__WHAT YOU HAVE TO DO__: Copy out every line of the records below word for word.

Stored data

╔══

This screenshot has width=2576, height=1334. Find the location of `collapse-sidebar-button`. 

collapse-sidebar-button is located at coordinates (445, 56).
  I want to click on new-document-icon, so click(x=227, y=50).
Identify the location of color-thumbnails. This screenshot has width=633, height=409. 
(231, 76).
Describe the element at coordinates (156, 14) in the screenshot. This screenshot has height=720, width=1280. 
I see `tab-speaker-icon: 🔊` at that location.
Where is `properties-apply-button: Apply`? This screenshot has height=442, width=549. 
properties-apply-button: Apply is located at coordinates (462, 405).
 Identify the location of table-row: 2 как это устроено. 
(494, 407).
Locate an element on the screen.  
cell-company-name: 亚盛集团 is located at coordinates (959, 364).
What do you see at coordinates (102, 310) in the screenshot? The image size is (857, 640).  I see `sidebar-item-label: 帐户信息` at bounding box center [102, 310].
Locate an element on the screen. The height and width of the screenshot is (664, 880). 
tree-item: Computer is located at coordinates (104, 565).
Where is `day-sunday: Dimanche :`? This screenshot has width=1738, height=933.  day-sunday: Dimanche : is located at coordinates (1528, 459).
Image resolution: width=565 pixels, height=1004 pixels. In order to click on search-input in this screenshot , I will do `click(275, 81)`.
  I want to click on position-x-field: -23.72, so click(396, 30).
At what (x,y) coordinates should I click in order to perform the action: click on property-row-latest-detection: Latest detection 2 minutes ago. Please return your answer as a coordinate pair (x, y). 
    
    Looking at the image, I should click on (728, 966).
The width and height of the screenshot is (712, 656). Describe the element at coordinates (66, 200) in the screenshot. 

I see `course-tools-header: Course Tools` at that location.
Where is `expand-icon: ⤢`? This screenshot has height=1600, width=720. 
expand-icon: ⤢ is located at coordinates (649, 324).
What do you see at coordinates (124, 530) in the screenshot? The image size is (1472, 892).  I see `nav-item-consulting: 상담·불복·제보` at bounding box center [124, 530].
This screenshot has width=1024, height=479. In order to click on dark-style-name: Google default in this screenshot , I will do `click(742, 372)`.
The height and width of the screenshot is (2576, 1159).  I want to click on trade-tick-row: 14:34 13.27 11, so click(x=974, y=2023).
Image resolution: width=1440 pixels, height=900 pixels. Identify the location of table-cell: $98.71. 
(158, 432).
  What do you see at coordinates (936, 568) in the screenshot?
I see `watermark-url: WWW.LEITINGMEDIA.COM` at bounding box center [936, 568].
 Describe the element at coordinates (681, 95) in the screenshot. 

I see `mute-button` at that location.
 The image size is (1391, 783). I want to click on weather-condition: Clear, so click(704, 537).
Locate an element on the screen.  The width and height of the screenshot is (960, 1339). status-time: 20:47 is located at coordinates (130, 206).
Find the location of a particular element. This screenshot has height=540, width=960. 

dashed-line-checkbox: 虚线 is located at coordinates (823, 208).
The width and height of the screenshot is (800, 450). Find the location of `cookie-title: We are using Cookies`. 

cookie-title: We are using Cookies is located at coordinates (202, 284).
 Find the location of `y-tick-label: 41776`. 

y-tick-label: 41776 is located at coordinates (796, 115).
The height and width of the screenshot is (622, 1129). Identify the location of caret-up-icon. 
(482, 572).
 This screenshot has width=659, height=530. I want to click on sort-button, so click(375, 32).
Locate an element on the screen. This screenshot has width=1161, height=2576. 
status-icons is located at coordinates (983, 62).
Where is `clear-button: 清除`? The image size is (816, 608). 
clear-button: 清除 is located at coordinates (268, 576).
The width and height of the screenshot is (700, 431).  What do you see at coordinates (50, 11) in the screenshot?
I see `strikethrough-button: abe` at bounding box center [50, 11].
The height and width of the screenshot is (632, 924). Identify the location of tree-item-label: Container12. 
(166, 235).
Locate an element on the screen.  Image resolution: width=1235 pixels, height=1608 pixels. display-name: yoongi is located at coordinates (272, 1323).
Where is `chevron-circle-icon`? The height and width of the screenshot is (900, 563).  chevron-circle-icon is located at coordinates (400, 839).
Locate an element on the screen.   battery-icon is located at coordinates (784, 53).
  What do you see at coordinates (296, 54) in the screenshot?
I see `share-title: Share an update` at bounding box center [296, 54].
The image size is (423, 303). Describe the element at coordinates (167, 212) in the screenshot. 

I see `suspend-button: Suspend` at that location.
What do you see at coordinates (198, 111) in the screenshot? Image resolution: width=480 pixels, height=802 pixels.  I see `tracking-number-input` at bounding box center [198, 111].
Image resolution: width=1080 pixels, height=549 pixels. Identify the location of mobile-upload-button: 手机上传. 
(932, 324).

╚══

__EXERCISE RESULT__:
This screenshot has width=2576, height=1334. Find the location of `collapse-sidebar-button`. 

collapse-sidebar-button is located at coordinates (445, 56).
  I want to click on new-document-icon, so click(x=227, y=50).
Identify the location of color-thumbnails. This screenshot has width=633, height=409. 
(231, 76).
Describe the element at coordinates (156, 14) in the screenshot. This screenshot has height=720, width=1280. 
I see `tab-speaker-icon: 🔊` at that location.
Where is `properties-apply-button: Apply`? This screenshot has height=442, width=549. 
properties-apply-button: Apply is located at coordinates (462, 405).
 Identify the location of table-row: 2 как это устроено. 
(494, 407).
Locate an element on the screen.  
cell-company-name: 亚盛集团 is located at coordinates (959, 364).
What do you see at coordinates (102, 310) in the screenshot? The image size is (857, 640).  I see `sidebar-item-label: 帐户信息` at bounding box center [102, 310].
Locate an element on the screen. The height and width of the screenshot is (664, 880). 
tree-item: Computer is located at coordinates (104, 565).
Where is `day-sunday: Dimanche :`? This screenshot has width=1738, height=933.  day-sunday: Dimanche : is located at coordinates (1528, 459).
Image resolution: width=565 pixels, height=1004 pixels. In order to click on search-input in this screenshot , I will do `click(275, 81)`.
  I want to click on position-x-field: -23.72, so click(396, 30).
At what (x,y) coordinates should I click in order to perform the action: click on property-row-latest-detection: Latest detection 2 minutes ago. Please return your answer as a coordinate pair (x, y). 
    
    Looking at the image, I should click on (728, 966).
The width and height of the screenshot is (712, 656). Describe the element at coordinates (66, 200) in the screenshot. 

I see `course-tools-header: Course Tools` at that location.
Where is `expand-icon: ⤢`? This screenshot has height=1600, width=720. 
expand-icon: ⤢ is located at coordinates (649, 324).
What do you see at coordinates (124, 530) in the screenshot? The image size is (1472, 892).  I see `nav-item-consulting: 상담·불복·제보` at bounding box center [124, 530].
This screenshot has width=1024, height=479. In order to click on dark-style-name: Google default in this screenshot , I will do `click(742, 372)`.
The height and width of the screenshot is (2576, 1159).  I want to click on trade-tick-row: 14:34 13.27 11, so click(x=974, y=2023).
Image resolution: width=1440 pixels, height=900 pixels. Identify the location of table-cell: $98.71. 
(158, 432).
  What do you see at coordinates (936, 568) in the screenshot?
I see `watermark-url: WWW.LEITINGMEDIA.COM` at bounding box center [936, 568].
 Describe the element at coordinates (681, 95) in the screenshot. 

I see `mute-button` at that location.
 The image size is (1391, 783). I want to click on weather-condition: Clear, so click(704, 537).
Locate an element on the screen.  The width and height of the screenshot is (960, 1339). status-time: 20:47 is located at coordinates (130, 206).
Find the location of a particular element. This screenshot has height=540, width=960. 

dashed-line-checkbox: 虚线 is located at coordinates (823, 208).
The width and height of the screenshot is (800, 450). Find the location of `cookie-title: We are using Cookies`. 

cookie-title: We are using Cookies is located at coordinates (202, 284).
 Find the location of `y-tick-label: 41776`. 

y-tick-label: 41776 is located at coordinates (796, 115).
The height and width of the screenshot is (622, 1129). Identify the location of caret-up-icon. 
(482, 572).
 This screenshot has width=659, height=530. I want to click on sort-button, so click(375, 32).
Locate an element on the screen. This screenshot has width=1161, height=2576. 
status-icons is located at coordinates (983, 62).
Where is `clear-button: 清除`? The image size is (816, 608). 
clear-button: 清除 is located at coordinates (268, 576).
The width and height of the screenshot is (700, 431).  What do you see at coordinates (50, 11) in the screenshot?
I see `strikethrough-button: abe` at bounding box center [50, 11].
The height and width of the screenshot is (632, 924). Identify the location of tree-item-label: Container12. 
(166, 235).
Locate an element on the screen.  Image resolution: width=1235 pixels, height=1608 pixels. display-name: yoongi is located at coordinates (272, 1323).
Where is `chevron-circle-icon`? The height and width of the screenshot is (900, 563).  chevron-circle-icon is located at coordinates (400, 839).
Locate an element on the screen.   battery-icon is located at coordinates (784, 53).
  What do you see at coordinates (296, 54) in the screenshot?
I see `share-title: Share an update` at bounding box center [296, 54].
The image size is (423, 303). Describe the element at coordinates (167, 212) in the screenshot. 

I see `suspend-button: Suspend` at that location.
What do you see at coordinates (198, 111) in the screenshot? Image resolution: width=480 pixels, height=802 pixels.  I see `tracking-number-input` at bounding box center [198, 111].
Image resolution: width=1080 pixels, height=549 pixels. Identify the location of mobile-upload-button: 手机上传. 
(932, 324).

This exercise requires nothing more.